Afinal, juros de um dígito

Afinal, juros de um dígito

O corte dos juros básicos para os 9,25% ao ano já estava nas expectativas gerais

Celso Ming, O Estado de S.Paulo

26 Julho 2017 | 21h00

Os juros continuam, sim, muito altos no Brasil, mas não dá para negar o efeito vertigem. Caíram para um dígito, de 14,25% ao ano para 9,25% (veja gráfico). Um tombo de cinco pontos porcentuais em apenas nove meses não é pouca coisa.

E será ainda maior.

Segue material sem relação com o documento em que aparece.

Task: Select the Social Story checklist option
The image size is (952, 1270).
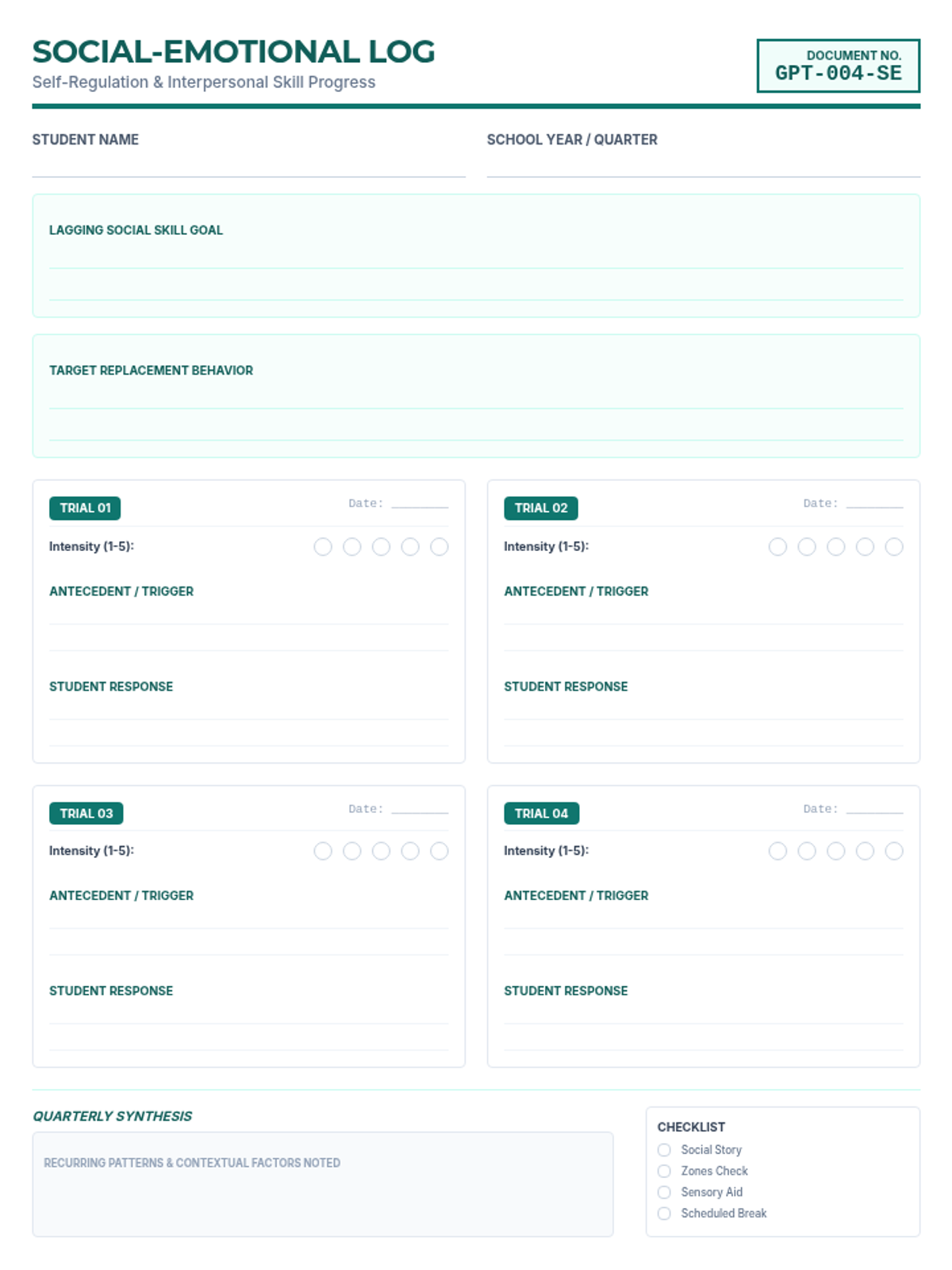Action: [x=664, y=1149]
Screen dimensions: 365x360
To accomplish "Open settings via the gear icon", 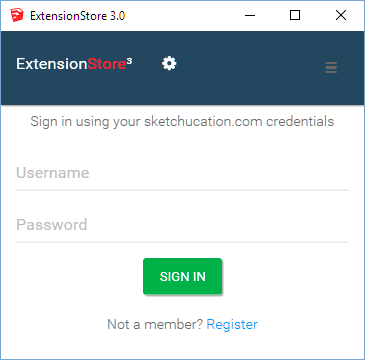I will 169,63.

A levar em conta as projeções do mercado captadas pela Pesquisa Focus, do Banco Central, fecharão este ano nos 8%. Mas já há quem projete juros ainda mais baixos.

O corte desta quarta-feira (26), de 1 ponto porcentual, para esses 9,25% ao ano já estava nas expectativas gerais. Não era o movimento previsto na última reunião do Copom há cerca de 50 dias. No comunicado de 31 de maio e na ata que veio seis dias depois, o Banco Central passou o sinal de que a tesourada seguinte (a desta quarta-feira) seria de 0,75 ponto porcentual. Mas o que nem o Banco Central nem ninguém previra foi o recuo ainda maior da inflação, para a casa dos 3% em 12 meses.

A primeira das duas novas ameaças a uma queda ainda mais forte da inflação foi a decisão do governo de aumentar a carga tributária sobre os combustíveis e a segunda, a perspectiva de aumento das tarifas de energia elétrica pela utilização da bandeira vermelha, em consequência da queda de nível dos reservatórios. Mas se a inflação do ano ficar nos 3,3% projetados pelo mercado, uma Selic a 8% proporcionaria juros reais ainda altos demais, superiores a 4,5%, não muito inferiores aos tempos em que a Selic estava a 14,25%.

No comunicado da reunião do Copom nesta quarta-feira, o Banco Central mencionou o agravamento de algumas incertezas para manter cautela para os passos seguintes...

É, em princípio, uma atitude correta e esperada porque um banco central não pode prestar-se a invenções, como no tempo do governo Dilma. Além dos desdobramentos da crise política, a grande ameaça não só à inflação, mas, também, ao relativo equilíbrio da economia, é, outra vez, o mau comportamento das contas públicas. A dívida pública bruta dispara para os 80% do PIB e daí sabe-se lá pra que altura. A boiada não estourou por três razões: porque há setores da economia se comportando muito bem, como a própria inflação, as contas externas e o câmbio relativamente estável; porque no resto do mundo não há sinais de alarme; e porque há muito dinheiro rolando no mercado internacional.

No entanto, os juros poderiam ser mais baixos por outra razão: a política monetária (política de juros) é agora bem mais eficaz. Primeiramente, porque conquistou credibilidade. A condução dos juros tem correspondência com os diagnósticos e os sinais emitidos por meio dos documentos oficiais e das manifestações da diretoria do Banco Central. Isso significa que os agentes econômicos estão mais propensos do que antes a acatar as advertências das autoridades monetárias. Ninguém mais fala em dominância fiscal, situação em que a política de juros perde eficácia diante da deterioração das contas públicas.

E, também, porque a inflação bem mais baixa, como a de hoje, responde mais facilmente do que a inflação alta ao fole do Banco Central, o que injeta e retira dinheiro do mercado para garantir o preço combinado do dinheiro (juros).

CONFIRA:

» É rombo ainda maior

O resultado das contas do governo central (não estão Estados e municípios) até junho é um rombo de 2,8% do PIB, no acumulado em 12 meses. O compromisso, o mesmo da PEC do Teto de Gastos, que define um déficit de R$ 139 bilhões, é de um rombo de 2,1% do PIB, incluídos Estados e municípios. Isso significa que a meta ainda está longe. Além da quebra de arrecadação, que continua forte, esse resultado reflete também a antecipação do pagamento de precatórios, os pagamentos determinados pela Justiça.